Il risultato è che miliardi di dollari dei contribuenti vengono incanalati in aree per la conservazione dove non viene fatto nessun controllo sulla tutela dei diritti umani, regolarmente violati. La maggior parte di questi progetti sono concepiti da ONG, da società private a scopo di lucro oppure da entrambi – in partnership con aziende estrattive o per il taglio del legno, la caccia ai trofei, le concessioni turistiche e l’agribusiness. Si prendono la terra che per molto tempo ha sostenuto gli stili di vita locali, e la rimodellano per il profitto di pochi stranieri. In alcune aree, ad esempio, c’è una evidente sovrapposizione tra concessioni minerarie e aree protette. Le ONG per la conservazione sono, almeno in parte, controllate da manager aziendali che siedono nei loro Consigli, con cui collaborano e che le finanziano, perché dunque aspettarsi qualcosa di diverso? 

L’idea della conservazione-fortezza – aree protette che salvaguardano la terra dalla sfrenata avidità dei locali – è un mito coloniale: è una favoletta dannosa per l’ambiente, radicata in ideologie o peggio. Sono molti gli ambientalisti che ora ne sono a conoscenza, ma tacciono nel timore di ripercussioni lavorative o di azioni legali. 

Privando le popolazioni rurali dei loro stili di vita ampiamente autosufficienti (caccia, pastorizia, raccolta e coltivazione del proprio cibo e delle piante medicine) e costringendole a entrare al livello più basso dell’economia monetaria, molte aree protette causeranno ulteriore perdita di biodiversità, aggraveranno gli impatti dei cambiamenti climatici e aumenteranno la probabilità di pandemie: esattamente il contrario di quanto si propongono! Se i sostenitori della conservazione-fortezza dovessero vincere la loro battaglia, gli effetti saranno ulteriore impoverimento e fame per milioni di persone. È difficile che le comunità locali possano tollerarlo e in alcuni casi cercheranno semplicemente di riappropriarsi delle loro terre con la forza segnando così, per sempre, la fine di quelle aree protette. 

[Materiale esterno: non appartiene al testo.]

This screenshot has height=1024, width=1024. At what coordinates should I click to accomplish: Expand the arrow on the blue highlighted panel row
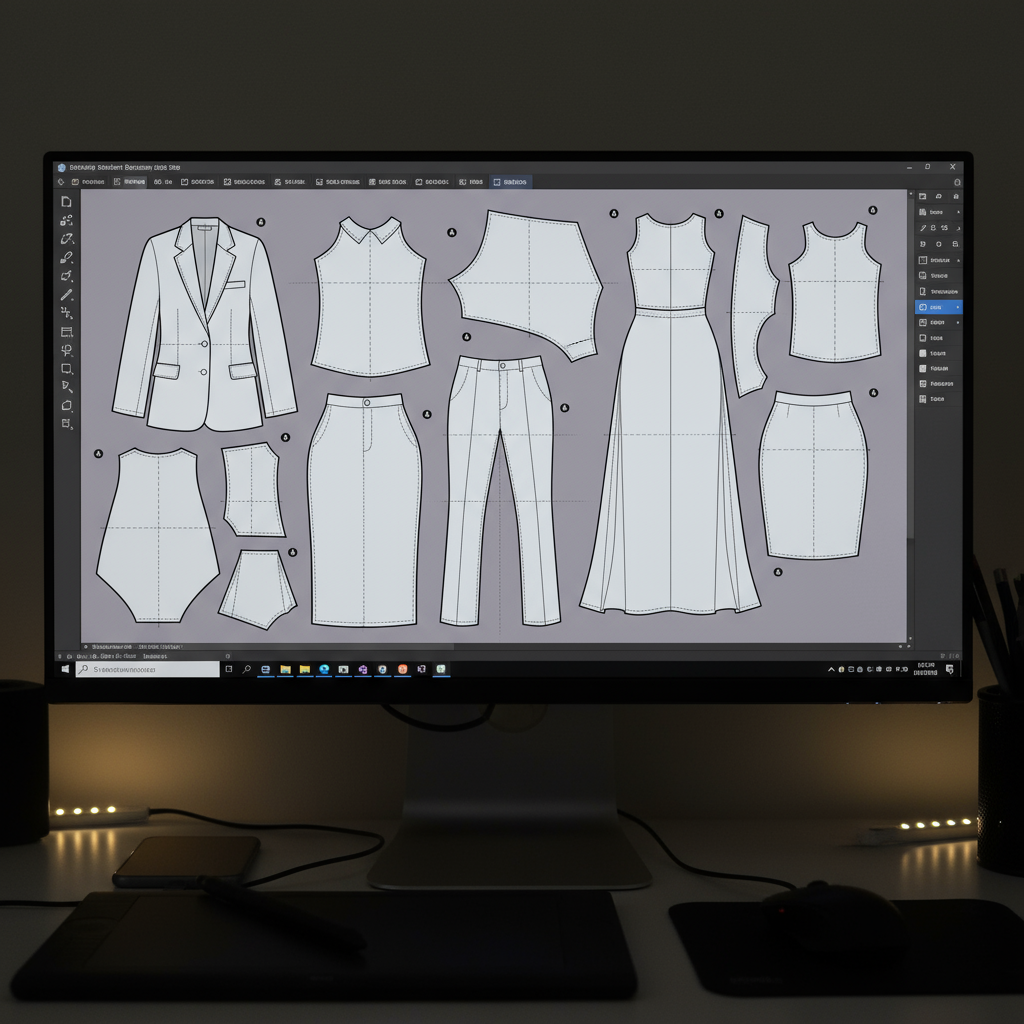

Non voglio dire che molti sostenitori della conservazione-fortezza e delle aree protette non credano alla loro grande menzogna, al contrario, ne sono convinti! Vi si aggrappano ciecamente come fosse “un articolo di fede”. Alla fine, sarà un disastro anche per loro perché il loro lavoro si rivelerà controproducente. Ma la tragedia causata lungo la strada – alle persone e alla natura – è molto più grave. Se ci preoccupiamo della biodiversità e dei cambiamenti climatici, non possiamo permettergli di avere il sopravvento. La biodiversità dipende dalla diversità umana: questo è il concetto chiave che deve essere racchiuso al più presto in un’ideologia di conservazione che si batta per il futuro, per il nostro pianeta e per tutta l’umanità.